WHAT IS NEEDED
Please give back the listing exactly as it reads.
▶
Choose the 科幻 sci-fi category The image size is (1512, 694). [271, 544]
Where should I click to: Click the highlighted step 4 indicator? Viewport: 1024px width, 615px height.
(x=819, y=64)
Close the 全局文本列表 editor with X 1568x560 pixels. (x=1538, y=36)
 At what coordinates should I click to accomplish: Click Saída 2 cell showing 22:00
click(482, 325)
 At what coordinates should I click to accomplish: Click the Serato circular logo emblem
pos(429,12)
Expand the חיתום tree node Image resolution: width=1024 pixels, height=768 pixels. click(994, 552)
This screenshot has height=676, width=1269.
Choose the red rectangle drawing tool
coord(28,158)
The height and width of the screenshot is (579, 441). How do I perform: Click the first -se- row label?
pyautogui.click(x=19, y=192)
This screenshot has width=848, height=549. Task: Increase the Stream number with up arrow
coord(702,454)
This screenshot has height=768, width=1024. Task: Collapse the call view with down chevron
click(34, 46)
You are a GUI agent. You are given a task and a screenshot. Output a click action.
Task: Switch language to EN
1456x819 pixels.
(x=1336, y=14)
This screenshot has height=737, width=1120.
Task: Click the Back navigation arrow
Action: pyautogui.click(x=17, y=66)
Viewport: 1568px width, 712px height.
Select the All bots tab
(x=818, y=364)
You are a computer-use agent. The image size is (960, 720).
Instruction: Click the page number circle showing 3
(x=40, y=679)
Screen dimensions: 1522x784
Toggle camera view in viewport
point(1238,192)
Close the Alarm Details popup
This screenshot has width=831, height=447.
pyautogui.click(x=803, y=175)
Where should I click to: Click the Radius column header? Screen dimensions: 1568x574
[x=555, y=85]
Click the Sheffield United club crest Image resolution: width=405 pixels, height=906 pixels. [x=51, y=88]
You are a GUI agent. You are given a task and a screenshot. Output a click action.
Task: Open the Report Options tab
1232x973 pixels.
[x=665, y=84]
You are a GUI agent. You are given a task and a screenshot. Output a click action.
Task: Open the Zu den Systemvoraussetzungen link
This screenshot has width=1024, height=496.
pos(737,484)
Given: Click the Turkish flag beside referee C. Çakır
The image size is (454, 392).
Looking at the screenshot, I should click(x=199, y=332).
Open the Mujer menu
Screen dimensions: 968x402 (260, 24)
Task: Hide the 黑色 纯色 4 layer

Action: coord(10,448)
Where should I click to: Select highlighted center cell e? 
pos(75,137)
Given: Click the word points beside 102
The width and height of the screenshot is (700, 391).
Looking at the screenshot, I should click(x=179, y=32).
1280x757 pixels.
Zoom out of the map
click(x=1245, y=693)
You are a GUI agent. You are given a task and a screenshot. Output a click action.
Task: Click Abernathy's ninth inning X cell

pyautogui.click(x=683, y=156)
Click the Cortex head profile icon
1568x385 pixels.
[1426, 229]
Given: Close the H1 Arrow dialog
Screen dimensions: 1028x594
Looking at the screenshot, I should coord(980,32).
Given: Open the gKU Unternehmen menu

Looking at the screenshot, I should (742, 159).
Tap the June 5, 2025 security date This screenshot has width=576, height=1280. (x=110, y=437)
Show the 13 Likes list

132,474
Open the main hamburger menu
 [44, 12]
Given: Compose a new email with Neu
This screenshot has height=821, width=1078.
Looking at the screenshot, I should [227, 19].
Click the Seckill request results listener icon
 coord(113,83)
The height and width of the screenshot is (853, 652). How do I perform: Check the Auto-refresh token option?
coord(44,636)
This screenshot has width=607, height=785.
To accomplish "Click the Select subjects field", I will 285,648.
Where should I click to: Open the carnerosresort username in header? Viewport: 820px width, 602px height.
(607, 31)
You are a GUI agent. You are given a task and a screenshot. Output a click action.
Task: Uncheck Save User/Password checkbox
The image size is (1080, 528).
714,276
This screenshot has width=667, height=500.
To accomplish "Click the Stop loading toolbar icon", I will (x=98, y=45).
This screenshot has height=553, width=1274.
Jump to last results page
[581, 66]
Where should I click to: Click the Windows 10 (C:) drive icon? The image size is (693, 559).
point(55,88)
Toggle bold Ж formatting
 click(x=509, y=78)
◀
SOLUTION
Choose the 科幻 sci-fi category The image size is (1512, 694). [271, 544]
Where should I click to: Click the highlighted step 4 indicator? Viewport: 1024px width, 615px height.
(x=819, y=64)
Close the 全局文本列表 editor with X 1568x560 pixels. (x=1538, y=36)
 At what coordinates should I click to accomplish: Click Saída 2 cell showing 22:00
click(482, 325)
 At what coordinates should I click to accomplish: Click the Serato circular logo emblem
pos(429,12)
Expand the חיתום tree node Image resolution: width=1024 pixels, height=768 pixels. click(994, 552)
This screenshot has height=676, width=1269.
Choose the red rectangle drawing tool
coord(28,158)
The height and width of the screenshot is (579, 441). How do I perform: Click the first -se- row label?
pyautogui.click(x=19, y=192)
This screenshot has width=848, height=549. Task: Increase the Stream number with up arrow
coord(702,454)
This screenshot has height=768, width=1024. Task: Collapse the call view with down chevron
click(34, 46)
You are a GUI agent. You are given a task and a screenshot. Output a click action.
Task: Switch language to EN
1456x819 pixels.
(x=1336, y=14)
This screenshot has height=737, width=1120.
Task: Click the Back navigation arrow
Action: pyautogui.click(x=17, y=66)
Viewport: 1568px width, 712px height.
Select the All bots tab
(x=818, y=364)
You are a computer-use agent. The image size is (960, 720).
Instruction: Click the page number circle showing 3
(x=40, y=679)
Screen dimensions: 1522x784
Toggle camera view in viewport
point(1238,192)
Close the Alarm Details popup
This screenshot has width=831, height=447.
pyautogui.click(x=803, y=175)
Where should I click to: Click the Radius column header? Screen dimensions: 1568x574
[x=555, y=85]
Click the Sheffield United club crest Image resolution: width=405 pixels, height=906 pixels. [x=51, y=88]
You are a GUI agent. You are given a task and a screenshot. Output a click action.
Task: Open the Report Options tab
1232x973 pixels.
[x=665, y=84]
You are a GUI agent. You are given a task and a screenshot. Output a click action.
Task: Open the Zu den Systemvoraussetzungen link
This screenshot has width=1024, height=496.
pos(737,484)
Given: Click the Turkish flag beside referee C. Çakır
The image size is (454, 392).
Looking at the screenshot, I should click(x=199, y=332).
Open the Mujer menu
Screen dimensions: 968x402 (260, 24)
Task: Hide the 黑色 纯色 4 layer

Action: coord(10,448)
Where should I click to: Select highlighted center cell e? 
pos(75,137)
Given: Click the word points beside 102
The width and height of the screenshot is (700, 391).
Looking at the screenshot, I should click(x=179, y=32).
1280x757 pixels.
Zoom out of the map
click(x=1245, y=693)
You are a GUI agent. You are given a task and a screenshot. Output a click action.
Task: Click Abernathy's ninth inning X cell

pyautogui.click(x=683, y=156)
Click the Cortex head profile icon
1568x385 pixels.
[1426, 229]
Given: Close the H1 Arrow dialog
Screen dimensions: 1028x594
Looking at the screenshot, I should coord(980,32).
Given: Open the gKU Unternehmen menu

Looking at the screenshot, I should (742, 159).
Tap the June 5, 2025 security date This screenshot has width=576, height=1280. (x=110, y=437)
Show the 13 Likes list

132,474
Open the main hamburger menu
 [44, 12]
Given: Compose a new email with Neu
This screenshot has height=821, width=1078.
Looking at the screenshot, I should [227, 19].
Click the Seckill request results listener icon
 coord(113,83)
The height and width of the screenshot is (853, 652). How do I perform: Check the Auto-refresh token option?
coord(44,636)
This screenshot has width=607, height=785.
To accomplish "Click the Select subjects field", I will 285,648.
Where should I click to: Open the carnerosresort username in header? Viewport: 820px width, 602px height.
(607, 31)
You are a GUI agent. You are given a task and a screenshot. Output a click action.
Task: Uncheck Save User/Password checkbox
The image size is (1080, 528).
714,276
This screenshot has width=667, height=500.
To accomplish "Click the Stop loading toolbar icon", I will (x=98, y=45).
This screenshot has height=553, width=1274.
Jump to last results page
[581, 66]
Where should I click to: Click the Windows 10 (C:) drive icon? The image size is (693, 559).
point(55,88)
Toggle bold Ж formatting
 click(x=509, y=78)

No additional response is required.